(Task item):
Nothing but the lines from the one containing "You are a computer-use" through the last line of the records belongs in the answer, copied exactly and with the pictures left out.
[[ Excerpted records open ]]
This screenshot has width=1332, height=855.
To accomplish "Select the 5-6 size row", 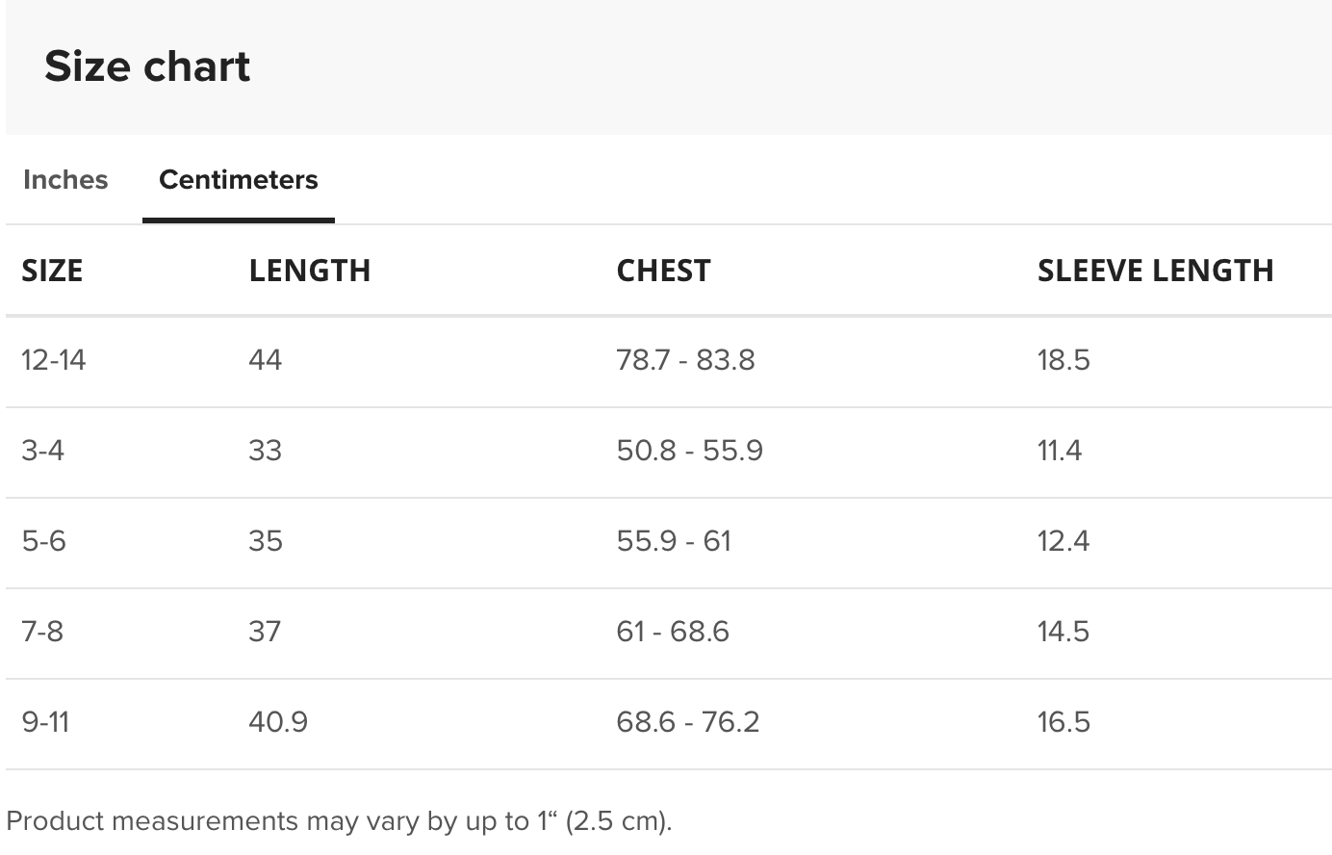I will coord(669,542).
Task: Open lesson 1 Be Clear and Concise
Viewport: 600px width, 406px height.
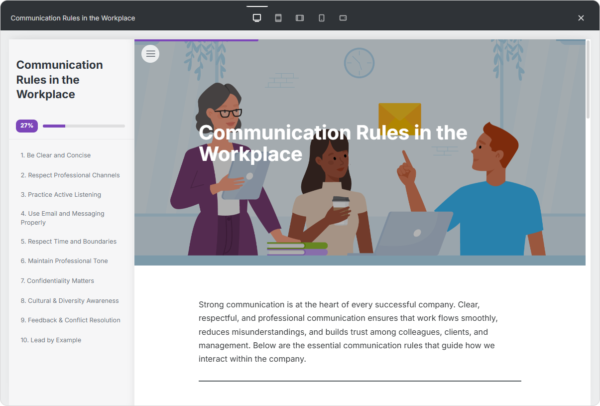Action: [x=56, y=155]
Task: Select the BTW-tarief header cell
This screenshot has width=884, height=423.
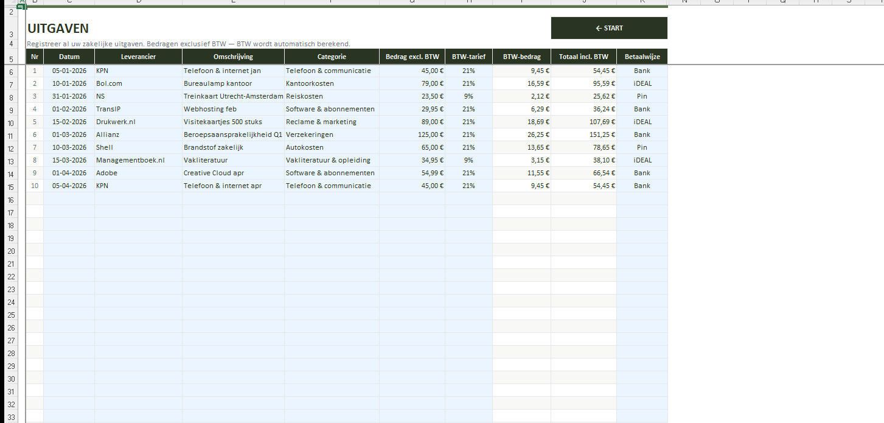Action: [468, 57]
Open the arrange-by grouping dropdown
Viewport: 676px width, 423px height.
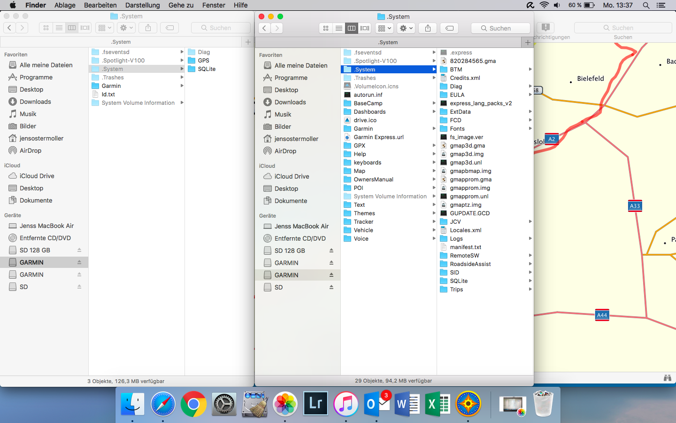pyautogui.click(x=384, y=28)
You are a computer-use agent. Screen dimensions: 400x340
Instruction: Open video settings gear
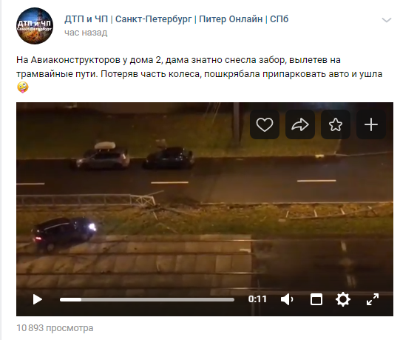[343, 299]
[[ Excerpted records closed ]]
(Solution for this exercise):
You are a computer-use agent. Screen dimensions: 400x340
Instruction: Open video settings gear
[343, 299]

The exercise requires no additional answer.